Based on the whale’s injuries, Landry said the team determined it had been entangled for one or two days. The humpback appeared to have dragged fishing gear snarled on its body into two more gear sets, which anchored the mammal to the sea floor.

After assessing the situation, the team contacted the National Oceanic and Atmospheric Administration for permission to begin disentangling the whale. All such activities need a NOAA permit because of the risks involved.

The team used a 30-foot pole equipped with a hook-shaped knife to cut the ropes wrapped around the humpback’s tail. Once free, the whale immediately swam off, the center said. It took about a half-hour to free the whale.

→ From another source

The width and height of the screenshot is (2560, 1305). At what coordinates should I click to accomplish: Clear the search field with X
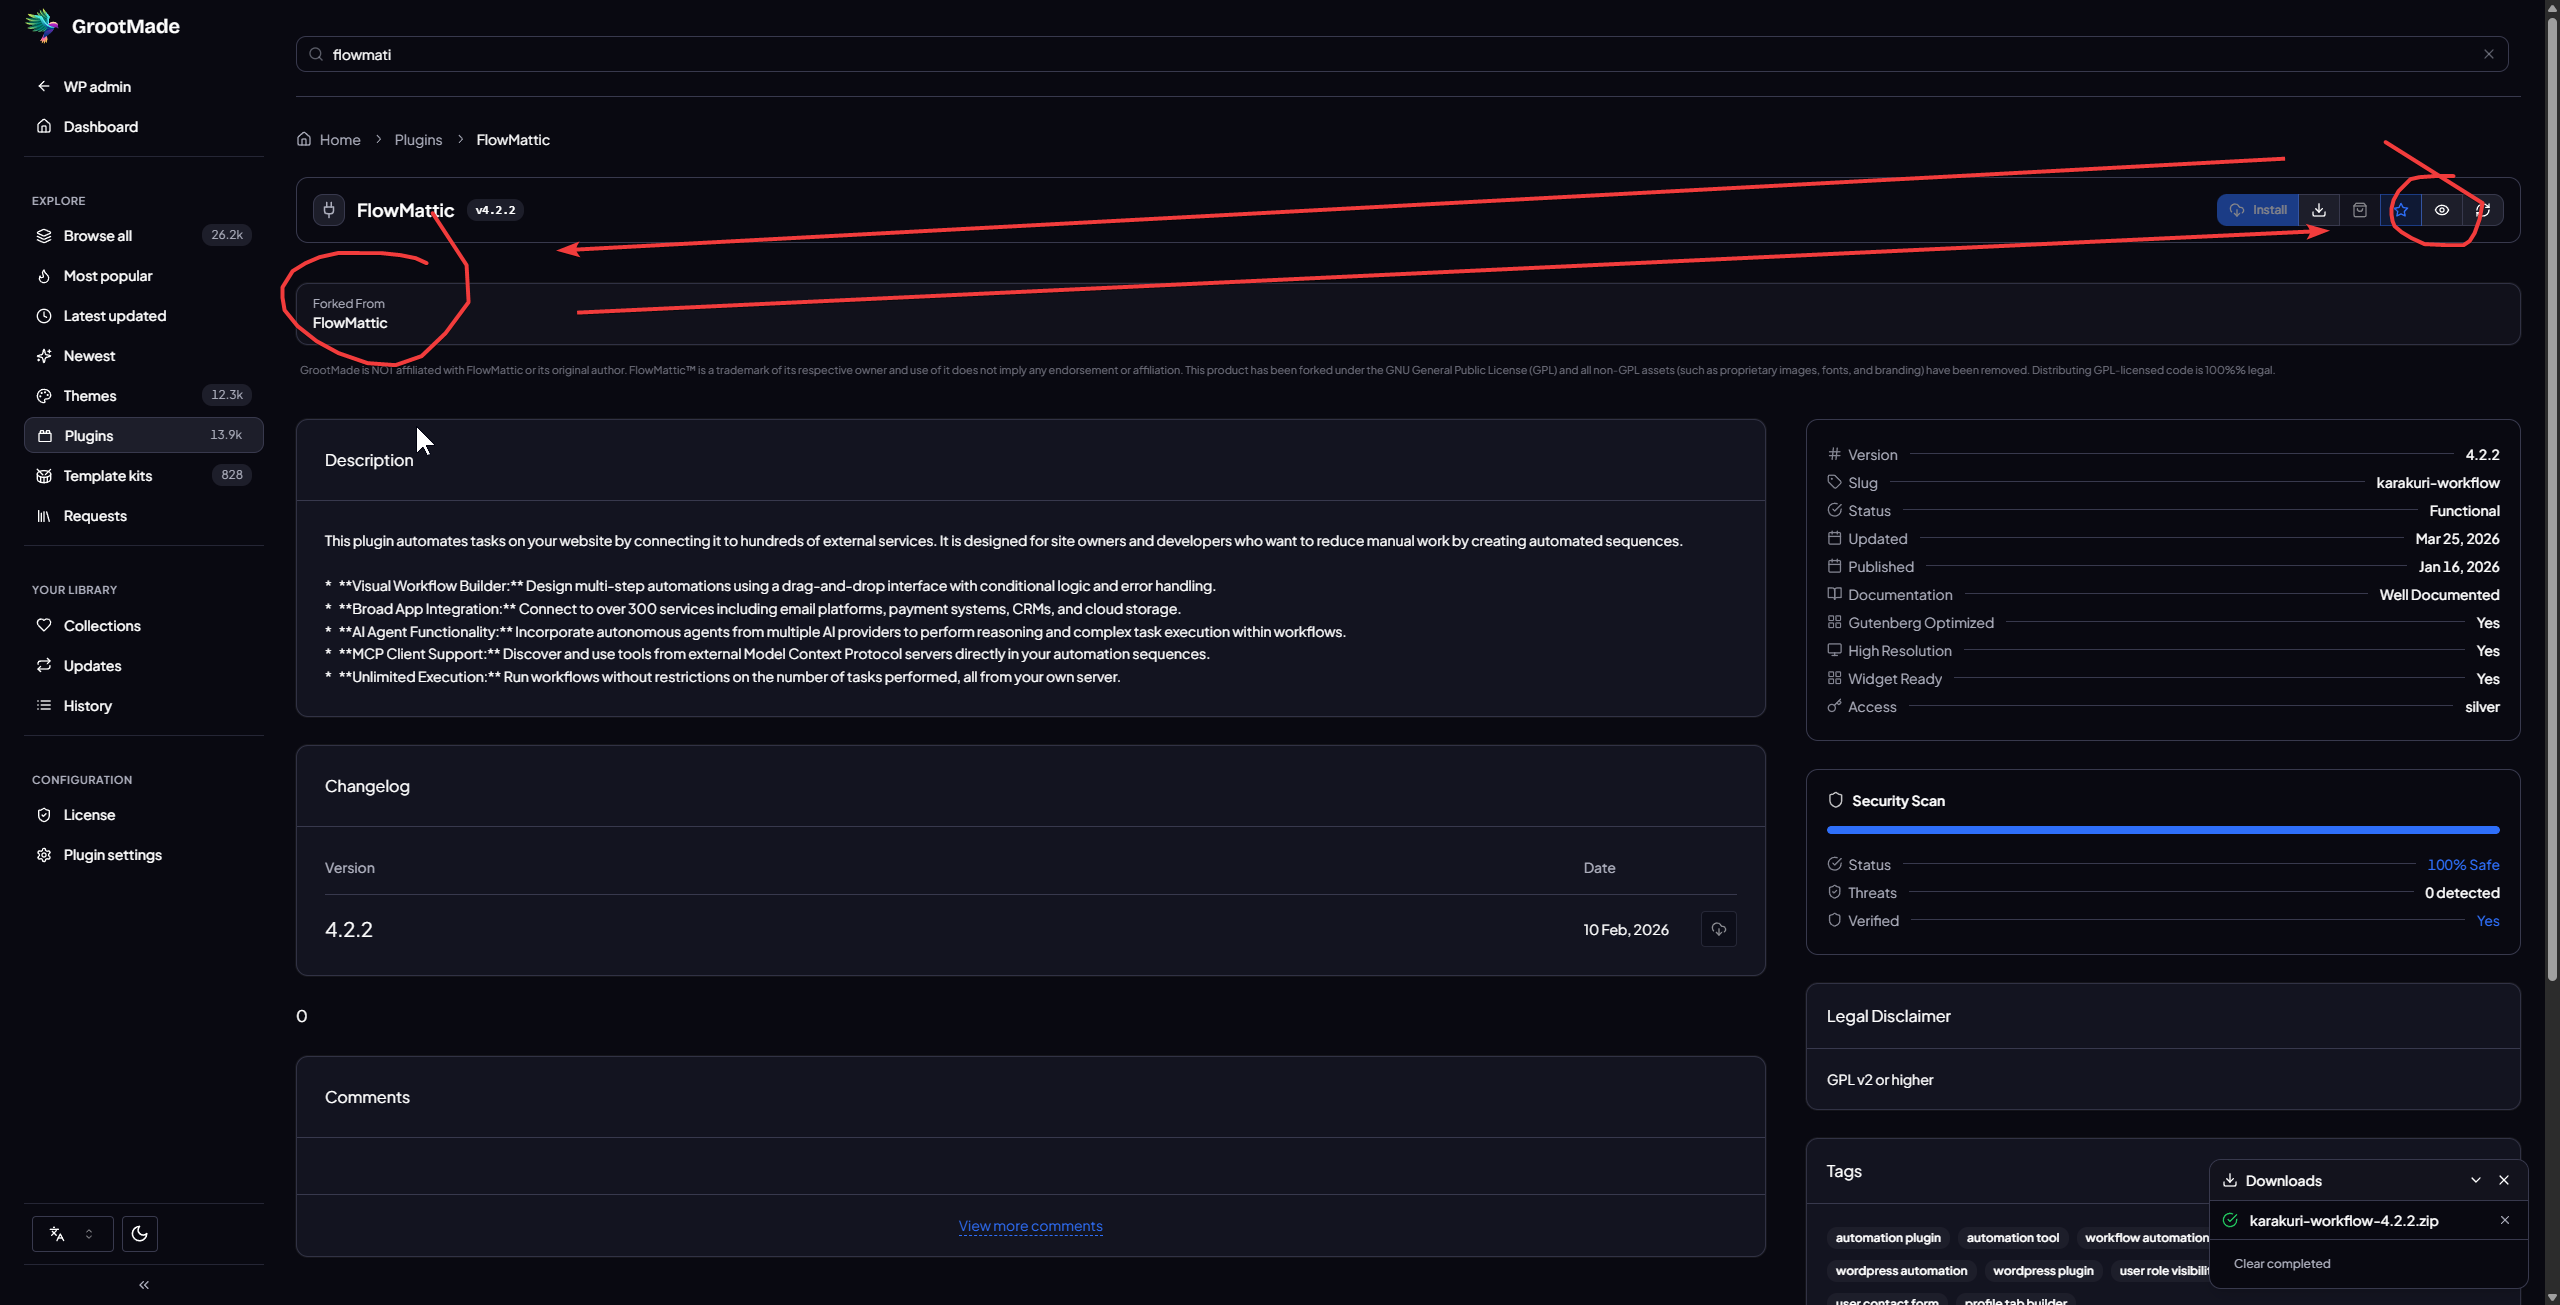[x=2488, y=54]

The center said the whale appeared to be in good condition. The team observed “rope cutting into the animal’s skin and blubber,” Landry said, but he expected the young whale would be fine. “Barring something that we don’t know about, the animal should make a full recovery,” he said.

Humpbacks are currently in the midst of an “unusual mortality event,” according to NOAA. The species has recently seen an increase in strandings from North Carolina to Maine, according to the agency, with 26 deaths recorded in 2016 and 24 so far in 2017 through Aug. 1. An average of 11 humpback whales died annually from 2011 to 2015.


Landry said recent documented humpback deaths can be attributed to a variety of causes, and researchers are still working to determine what is causing the ongoing mortality event.

“We’re finding a palette of reasons” for deaths, Landry said. “Some have been hit by boats, some have been entangled, some we don’t really know why.”

Landry also said he was concerned about the circumstances of this week’s incident. The animal was barely visible to the researchers, and he said there could be more whales trapped that won’t ever being found.

“It’s very unsettling,” he said. “One has to question how often this happens. There are probably a lot more whales out there entangled than are actually found.”